Na estrutura social na qual esses adolescentes são postos em posição de exclusão, destacamos que são excluídos do discurso. São marcados por significantes de abandono, violência e desinvestimento tanto na relação com os outros como na relação com as instituições que encarnam o Outro – seja na medicina, no direito, seja na própria instituição de abrigamento, esse lugar fica evidente, nos ditos e não ditos. Objetivamos entender o que afeta a posição subjetiva do adolescente e vamos escutar como isso aparece nos atendimentos para, quando possível, intervir aí, onde essa posição aparece.
Além dos atendimentos, do estudo teórico e das supervisões clínicas, o diálogo com a instituição é parte deste trabalho. Nesse diálogo escutamos a percepção da instituição sobre o adolescente em atendimento e identificamos a demanda que proveniente da instituição, podendo diferenciá-la da demanda do adolescente.
Alguns conceitos fundamentais para a Psicanálise, como o desamparo e a noção de trauma, tiveram lugar privilegiado para pensar essa clínica. Podemos dizer que a Psicanálise é uma clínica do traumático por excelência e aqui não seria diferente. Abordamos esses conceitos articulando-os ao que aparece nos atendimentos com os adolescentes, destacando o desamparo discursivo introduzido por Rosa (2016), essencial para a discussão aqui apresentada.
Por fim, abordamos as dimensões da angústia, do ato e da errância em suas relações com o movimento próprio do adolescer, destacando aquilo que singulariza os adolescentes relatados nesta pesquisa. Isto é, como os atos e errâncias compareceram nos atendimentos e quais manejos foram possíveis diante daquilo que remete ao acting out ou à passagem ao ato. Os adolescentes atuaram endereçando-se aos diversos Outros aqui citados, ainda que, por vezes, com o risco de passar ao ato retirando-se da cena e do laço social.
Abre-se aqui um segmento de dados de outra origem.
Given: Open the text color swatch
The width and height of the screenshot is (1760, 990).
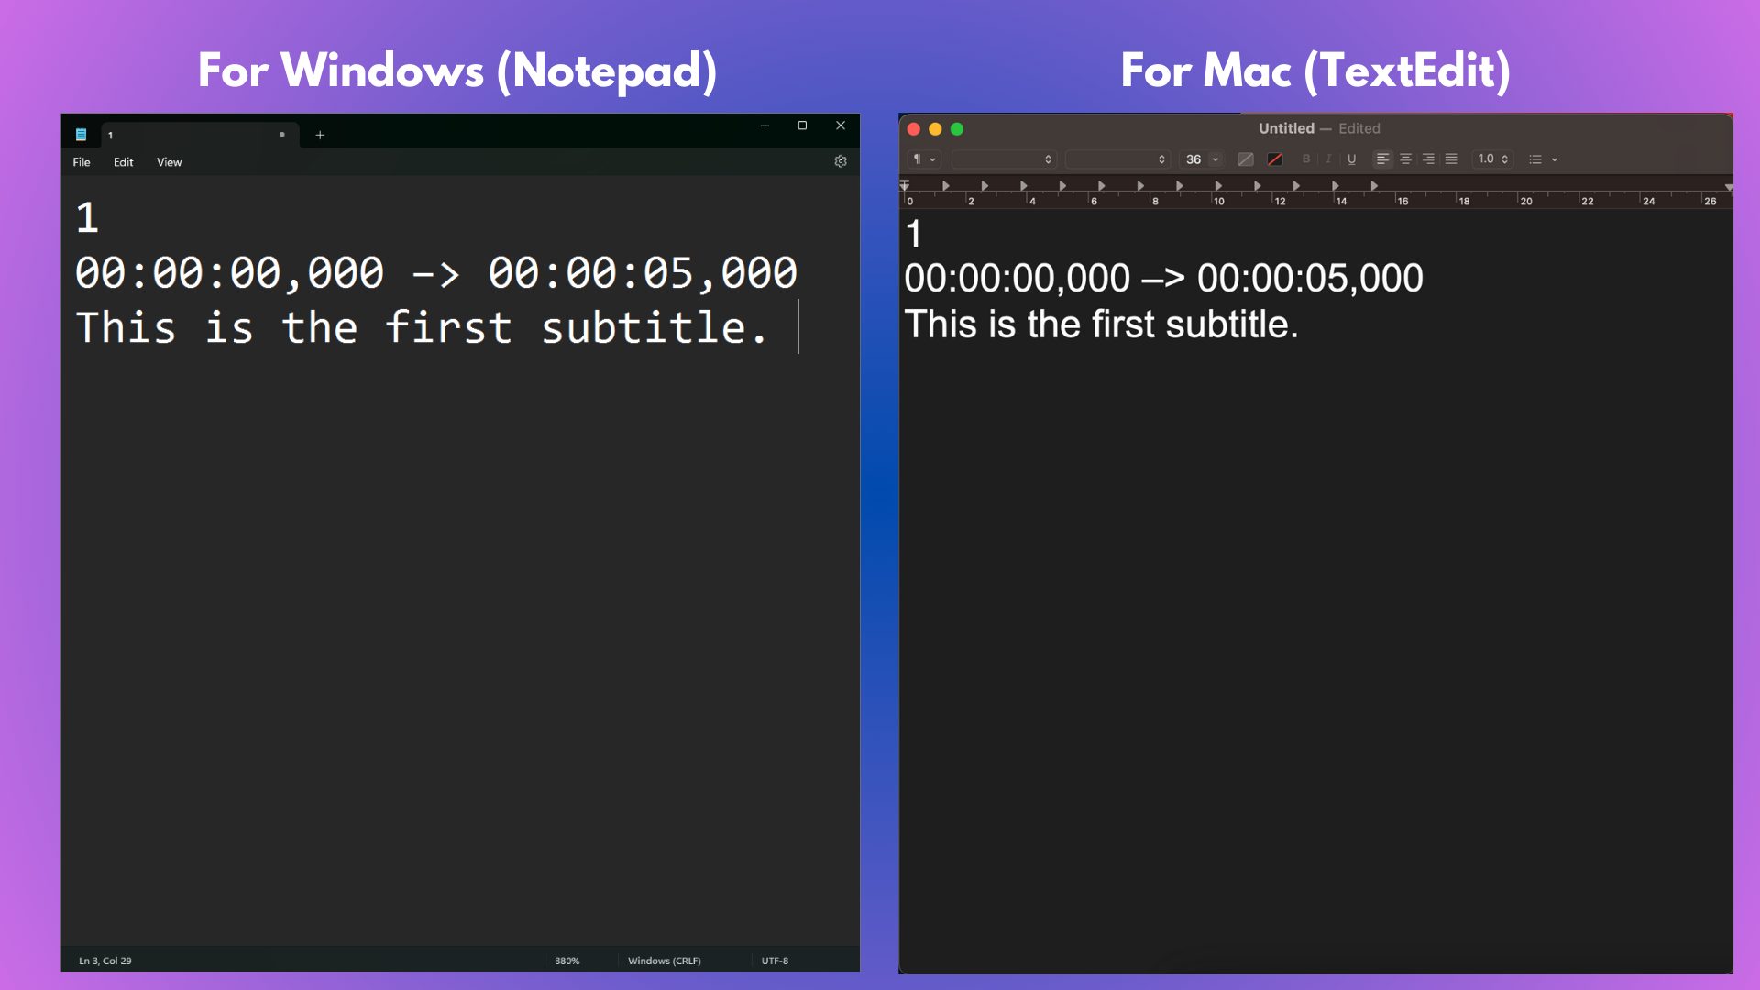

As articulações aqui elaboradas merecem ainda análises e considerações mais aprofundadas; trabalho que lançamos para um momento posterior e para os que continuam a construir este projeto. Reafirmamos a indissociabilidade entre a clínica e a política e reconhecemos a importância desse espaço de escuta, tanto para os adolescentes atendidos como para as extensionistas em seu percurso formativo.
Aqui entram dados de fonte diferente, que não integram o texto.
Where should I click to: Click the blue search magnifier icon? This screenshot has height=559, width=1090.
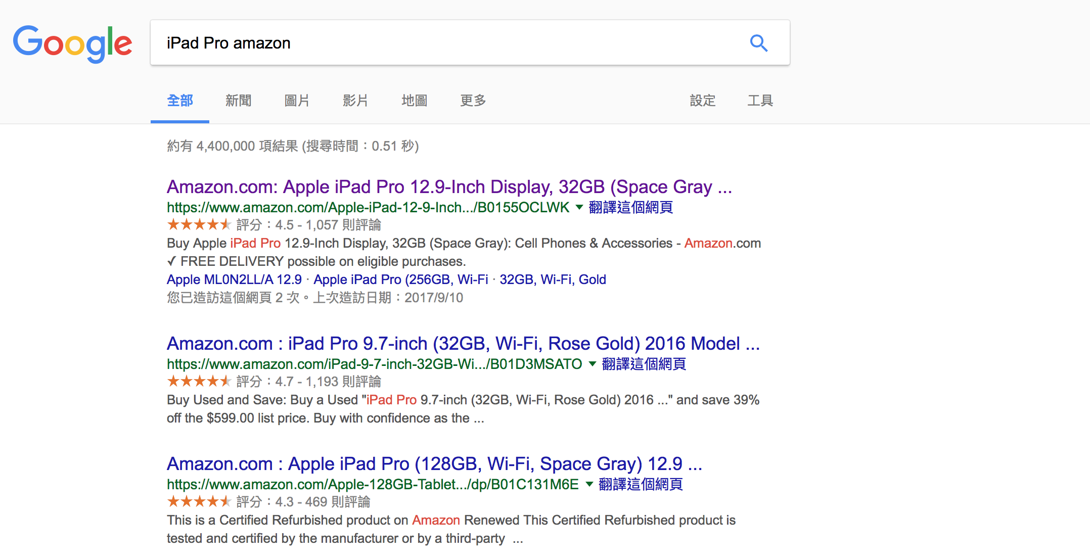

O encontro com esses sujeitos não se dá sem alguma (e por vezes muita) angústia. Lidar com os seus silêncios em um espaço no qual o trabalho depende da fala, com as frustrações de casos em que o atendimento é interrompido sem um devido encerramento, com a escuta das violências vividas e cometidas, entre tantos outros, são desafios que essa clínica implica e que afetam também quem conduz os atendimentos. Ainda, é o tripé psicanalítico que sustenta esse trabalho: os espaços de supervisão – individual ou em grupo –, a análise pessoal e o estudo teórico.
Os sujeitos são convocados, a escuta se dá e a aposta no dispositivo é relançada a cada encontro. Tanto por intermédio da fala como da escrita, os adolescentes repetem sua história e a reconstroem. É assim que, na clínica – no se contar, escrever e re-escrever; no ser autor e personagem da própria história –, vemos emergirem os reposicionamentos subjetivos que destituem, pouco a pouco, o poder insistente do Outro destrutivo e vão possibilitando que o sujeito possa advir.